---- Document excerpt

It is the news no one ever wants to hear, but a Mandurah teacher has vowed to fight after she was recently diagnosed with terminal cancer.
Savanna Griechen has called on the community for support to raise funds for a clinical drug that could save her life.
The 32-year-old was diagnosed with stage four gastric cancer in September and told she had an average of one year to live.
The diagnosis is extremely rare for someone her age and health, with the disease usually occurring in people in their 60s.
Ms Griechen’s only hope is tailored chemotherapy treatment and the specialised drug, Pemrbolizumab – which will set her back $65,000 out-of-pocket.
The former WAAPA student and music and drama teacher said she was feeling fit and healthy until she started experiencing back pain and stomach cramps early in August.
“I had just moved back to Melbourne after six months travelling and just started a new job teaching,” she said.
“I took myself to the emergency room because it felt like it might have been in my kidneys. They sent me home and said it was all clear, but the back pain persisted.
“A GP told me it was just a muscle pulling and to go to the gym and keep up my already active lifestyle but I knew deep down that something wrong.”
What followed was a series of tests and scans before an MRI revealed swollen lymph nodes in Ms Griechen’s neck.
“They said that was a bit strange so they did an abdominal scan and found huge massive lymph nodes pushing on my spinal cord which was what caused the back pain,” she said.

--------
---- Provided material

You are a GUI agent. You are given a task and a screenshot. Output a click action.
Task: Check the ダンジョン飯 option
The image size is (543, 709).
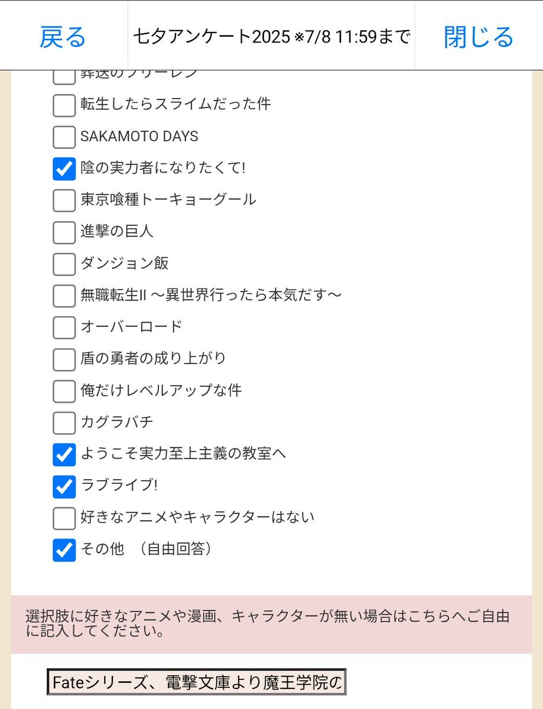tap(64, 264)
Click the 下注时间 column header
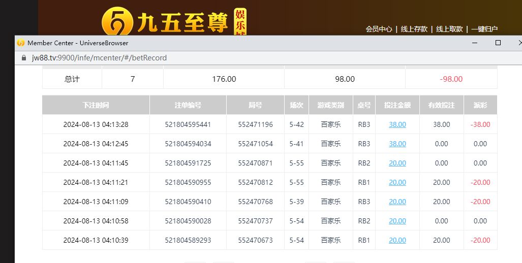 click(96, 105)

--------
---- Provided material

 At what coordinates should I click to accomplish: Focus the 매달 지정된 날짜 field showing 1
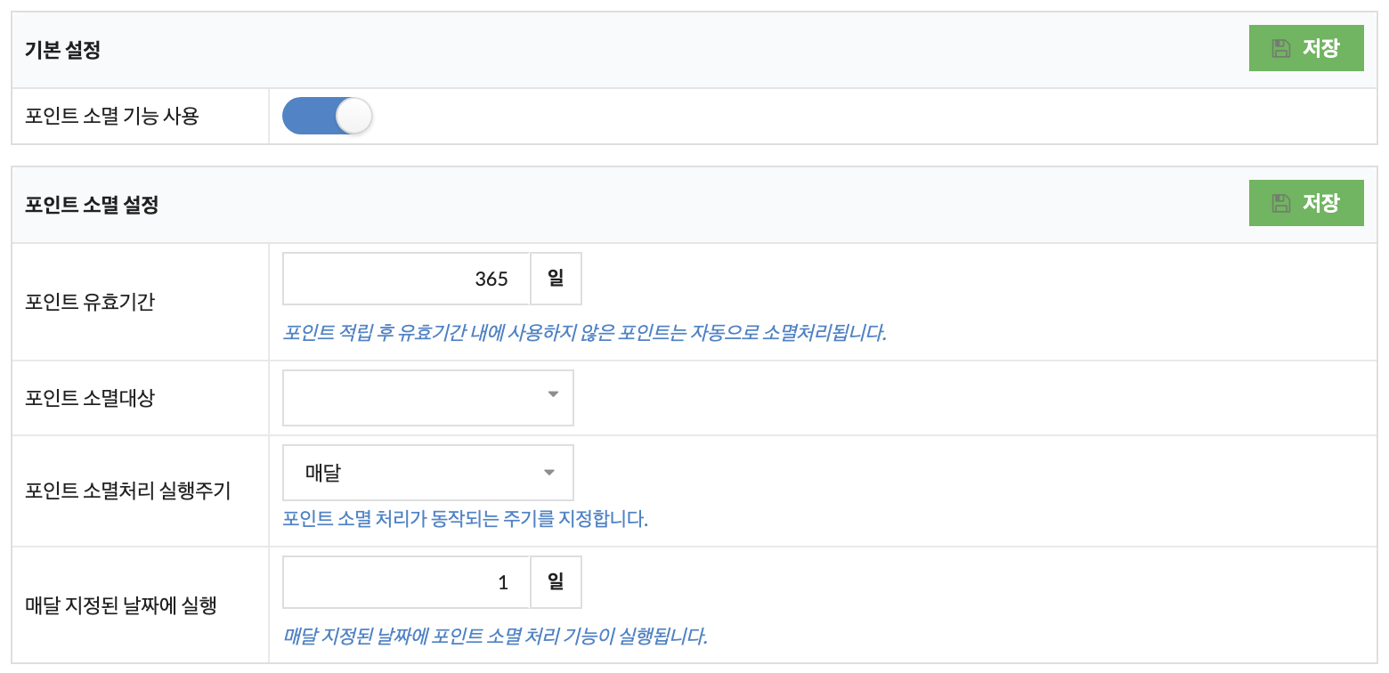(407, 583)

--------
---- Provided material

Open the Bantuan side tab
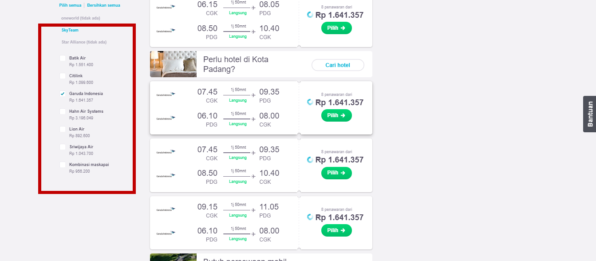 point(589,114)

--------

- Task list -
1. Rewrite the article about the Mandurah teacher's cancer diagnosis from "It is the news" to "year to live.", replacing "community" with "public".
2. Answer these questions using the article about the Mandurah teacher's cancer diagnosis:
(a) How old is Savanna Griechen?
(b) How much will the drug Pemrbolizumab cost her out-of-pocket?
(c) What did the MRI reveal?
3. Can you continue the article about the Mandurah teacher's cancer diagnosis from where it stops?

- Results of the tasks -
1.
It is the news no one ever wants to hear, but a Mandurah teacher has vowed to fight after she was recently diagnosed with terminal cancer.
Savanna Griechen has called on the public for support to raise funds for a clinical drug that could save her life.
The 32-year-old was diagnosed with stage four gastric cancer in September and told she had an average of one year to live.

2.
(a) She is 32 years old.
(b) It will cost her $65,000.
(c) It revealed swollen lymph nodes in Ms Griechen's neck.

3.
“My stool sample came back clear except for a stomach bacteria, helicobacter pylori, which up to 75 per cent of people have with no symptoms.
“But in really rare cases like mine, it can cause stomach ulcers and stomach cancer.
“They said the worst case diagnosis would be lymphoma – which is hilarious to us now because it has a much higher survival rate than what I’ve actually got.”
She flew to Perth the next day to return home to Mandurah and be closer to family.
Ms Griechen underwent tests, biopsies and an endoscopy before she was finally diagnosed with gastric cancer and started the fight of her life.
“I was told repeatedly by everybody that there was no way it could be cancer in the stomach because it’s so rare because of my age and gender, I’ve never smoked or consume too much alcohol and I go to the gym five days a week,” she said.
“But I just knew that it was stomach cancer. I knew something was wrong and I was so pushy so I would encourage everyone to trust your body and get a second or third opinion.”
Based on the aggressive nature of her tumor and the average life expectancy of others with the disease, Ms Griechen was told she had a year to live.
“I was shocked and just went home and spent a day planning my funeral,” she said.
“I’ve had an amazing life and have done so much in my 32 years – lived overseas, spent my life teaching and working in music and drama, which is my passion.
“Then the next day, I woke up and thought ‘no, I refuse to be a statistic’ so I spent one day in that hole and then I started watching stories of survivors and connecting with other people online.”
Ms Griechen was put in contact with one of the top specialists to beat gastric cancer in Western Australia, Dr Andrew Dean, who put her on a tailored chemotherapy program and the drug, Pemrbolizumab.
“I believe the universe is setting me up to succeed because two of my friends work in clinical trials and one has so much knowledge in the area of trial drugs and immunotherapy,” she said.
“Pembro has already been a breakthrough for all cancers but is specifically showing promising results for gastric cancers.
“But it costs $65,000 for a year before it is then subsidised by private health.”
The young teacher and her family are urgently fundraising to pay for the lifesaving treatment through social media and GoFundMe.
They have already raised more than $20,000 of their goal in three weeks.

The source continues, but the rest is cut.